I may be completely off track here, but am expecting some feedback on my analysis.
pH in general applies to solutions (liquid form) and demonstrate the absolute count of H+ and OH- ions suspended in a solution. Water has a pH of 7 (neutral) because chemically has an equal amount of H+ and OH- ions. Any disbalance of this will lead to a lower/higher pH. All metals in suspension are loosing electrons to form positive ions. If OH- is predominant (higher pH) in your soil (suspension) then those metal ions will be attracted and 'locked'. If pH is lower than 7 then H+ will dominate and metal ions will be 'free' and accessible by the roots.
Here it is.
Thoughts?
M


----------



## troksd (Jul 27, 2018)

Water applied to lawn is almost never neutral. Even rain leans more toward the acidic (at least around my neck of the woods). Metals are locked and not readily available to plants. One would use liquid / chelated metals as a work around.

P.S.
I suck at chem


----------



## Babameca (Jul 29, 2019)

@troksd I was referring to water as a molecule, not drinking or rain water. Thanks for the comment.


----------



## ABC123 (Jul 14, 2017)

If your looking to drop ph you can apply elemental sulfur if irrigation is a higher ph than desired if that's what your referring to.


----------



## g-man (Jun 15, 2017)

@gergelybg I moved this to the soil folder.

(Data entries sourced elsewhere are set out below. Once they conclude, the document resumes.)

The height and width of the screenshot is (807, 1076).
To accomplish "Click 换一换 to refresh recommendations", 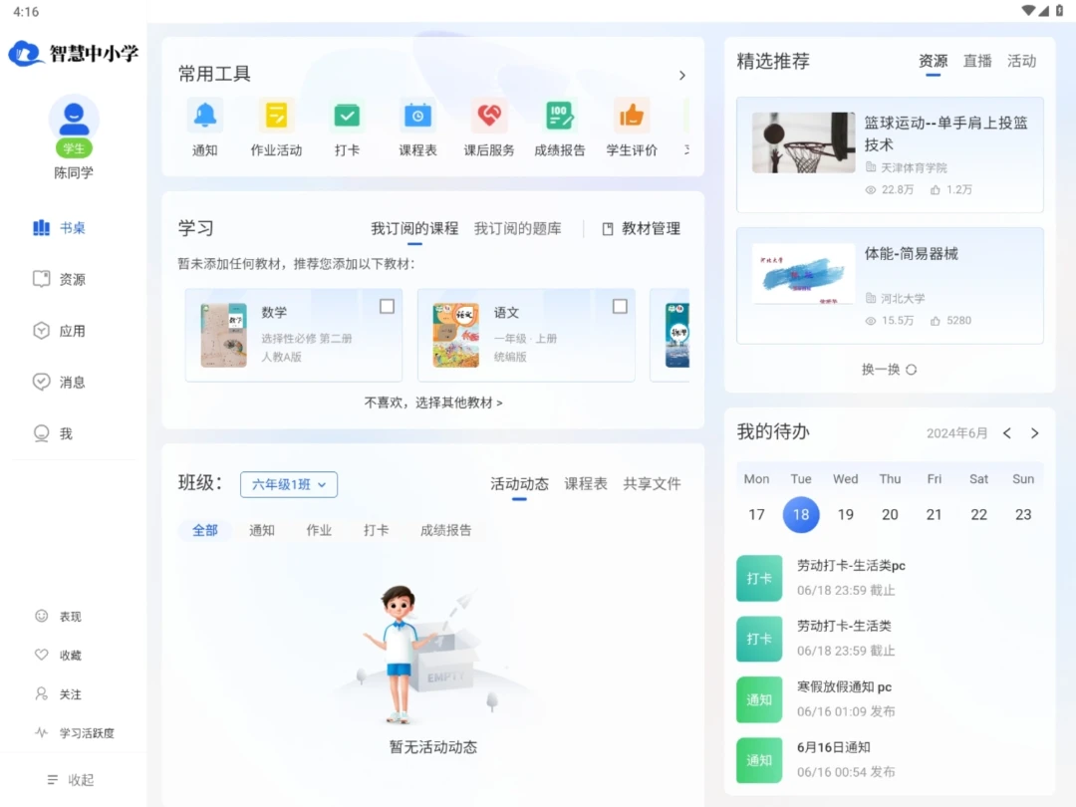I will pyautogui.click(x=889, y=370).
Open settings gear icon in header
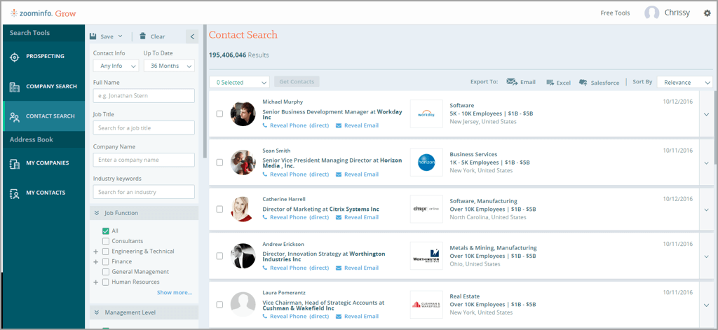718x330 pixels. [x=707, y=13]
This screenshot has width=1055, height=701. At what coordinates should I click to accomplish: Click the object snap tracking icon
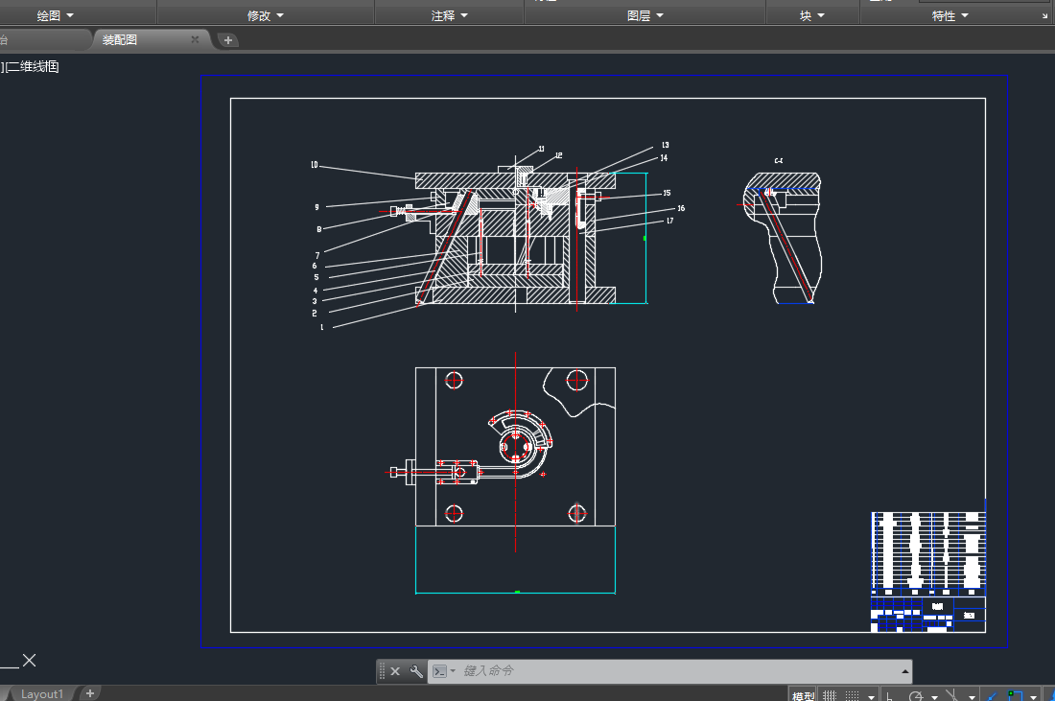[994, 695]
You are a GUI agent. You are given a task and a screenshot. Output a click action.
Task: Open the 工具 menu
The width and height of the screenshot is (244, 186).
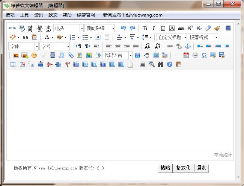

I'm not sure if you have a question. Yes the pH matters in availability to move from soil to roots.


----------



## Babameca (Jul 29, 2019)

@g-man No, It was not a question, but thinking out loud...


----------



## Dawgvet (Jul 2, 2019)

gergelybg said:


> Hi,
> Being a lawn obsessed, I am reading a lot in this forum and also other sources to get more knowledgeable. My background (chemical engineer) is pushing me to look not only for answers, but the (bio)chemical reasoning behind.
> I may be completely off track here, but am expecting some feedback on my analysis.
> pH in general applies to solutions (liquid form) and demonstrate the absolute count of H+ and OH- ions suspended in a solution. Water has a pH of 7 (neutral) because chemically has an equal amount of H+ and OH- ions. Any disbalance of this will lead to a lower/higher pH. All metals in suspension are loosing electrons to form positive ions. If OH- is predominant (higher pH) in your soil (suspension) then those metal ions will be attracted and 'locked'. If pH is lower than 7 then H+ will dominate and metal ions will be 'free' and accessible by the roots.
> ...


Your premise is correct. However, I see two minor flaws.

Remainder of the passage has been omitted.